While EDA field has been adopted, innovated and developed exhaustively in India, the same cannot be said to be true for ESL, which has been now present for more than a decade at least. Most of the ESL usage, development and contributions come from a handful of companies, the majority of whom are the Indian development centers for MNCs who also invariably are involved in the EDA flow. Even in these cases the maximum usage seems to be limited to select internal teams with small, dedicated teams, which cater to the needs of a business unit or sometimes the entire company itself.

In India ESL methodology and tools are mainly used for the following areas:

  • Virtual Platform Development of a SoC for early software development and hardware architecture exploration
  • Synthesizable models for High Level Synthesis (HLS) which helps functional models to be integrated into the EDA flow
  • Power estimation and speed analysis of a Hardware system

Having realized and understood the key areas where ESL is beneficial, the India ESL market has evolved in and around those areas. ESL is employed by major design and product companies using tools provided by ESL tool vendors to achieve their system level goals. Many of them are aided in these tasks by a select group of companies who provide third party level verification and consulting services either on offshore or onsite based models.  Product companies which use ESL and have a presence in India are Intel, AMD, Freescale, NXP, Infineon, Texas Instruments amongst others. ESL tool vendors prominently are Synopsys, Cadence, Mentor Graphics, Bluspec, etc. Many product companies also have their in-house set of tools, which they use for simulation and software development. Companies who have been providing third party solutions in the development and verification aspects of ESL in the India market are Kasura, Tata Elxsi, Sasken, Wipro and others. Public sector organizations involved in defense and electronic design use ESL on a very limited basis.

Key innovations and contributions to ESL domain from the Indian market have been limited but this can be traced more to the slow adoption of ESL by the semiconductor industry as a whole than any other reason. Forums like the Indian chapter of OSCI, Indian SystemC Users Group and events like Synopsys Users Group have helped to promote awareness and benefits of ESL but the actual impact is yet to be seen as major ESL developments.

The IEEE standardization of SystemC , the standardization of TLM2.0 by a working group comprising of eminent professionals across companies , the proposal of merging the OSCI group with Accellera (which is responsible for providing and maintaining the SystemVerilog standard) are all the steps in the right direction for ESL. A co-methodology involving the already popular SystemVerilog (and associated verification strategies like OVM, UVM) will provide a significant boost to ESL industry as a whole.

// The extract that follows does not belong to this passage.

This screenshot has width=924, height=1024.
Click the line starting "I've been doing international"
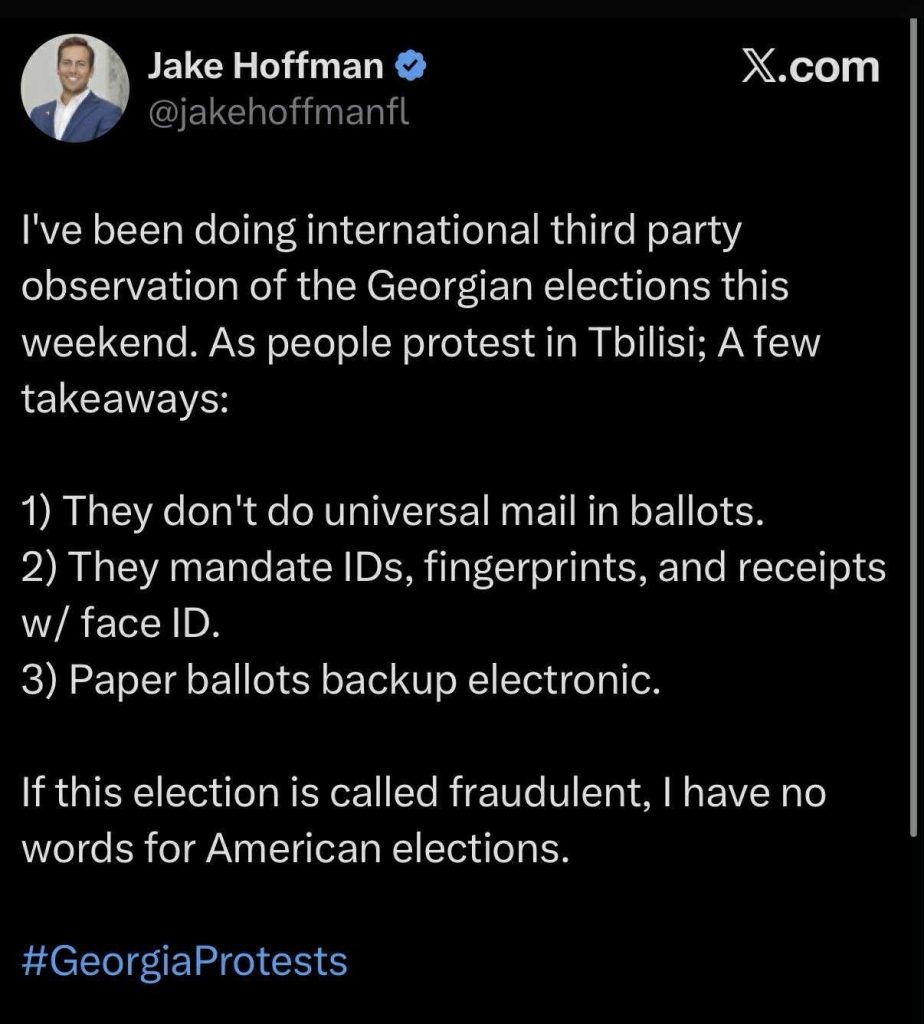point(381,234)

AMS extensions and synthesizable subsets of SystemC language are still in nascent stages of adoption and looks to be a good bet for the future of ESL. These are niche fields which are still waiting to be explored and the India ESL market could do well to focus on them to create a distinct and unique market for their clients. Companies already providing services in the key areas of ESL can also look at these emerging areas within ESL to expand their field of expertise and business. Contribution through ideas and patents will ensure that they get noticed beyond existing horizons.

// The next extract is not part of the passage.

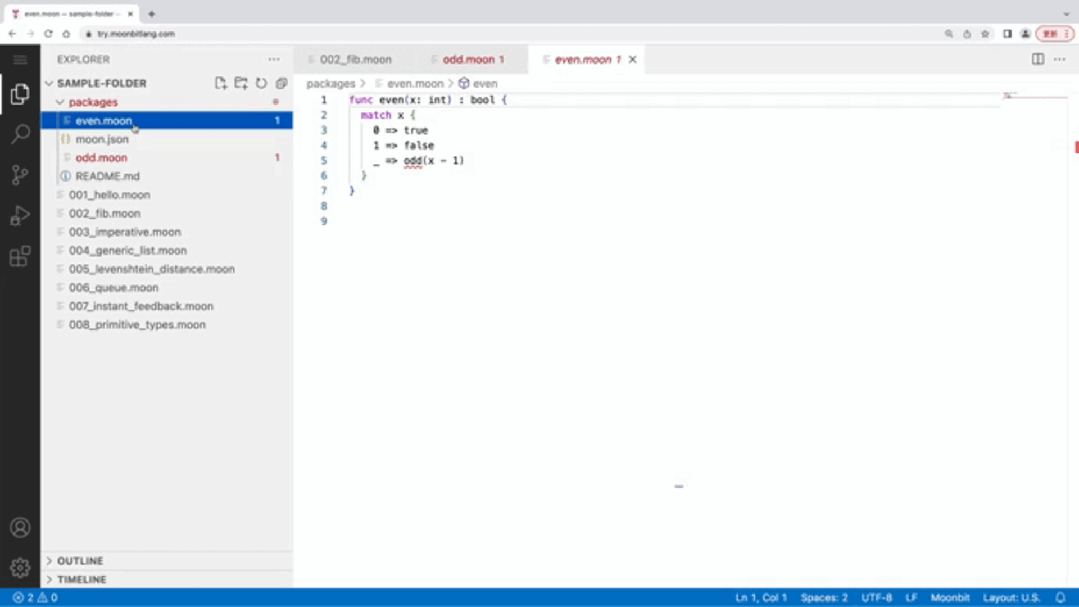
Task: Click the New File icon in Explorer
Action: 221,83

The ESL market in India is still in a growing phase and has miles to go before it can be considered as a major ESL hub. Fortunately, there is no strong contender for that title as yet and is open to both the developed and emerging markets. With the appropriate investment in the right areas and complimentary R&D efforts, Indian firms could well become key players in ESL, which is a domain predicted by experts to become a necessity in the near future.

(The above are the views of the author in his personal capacity as an industry expert in this area for more than a decade.)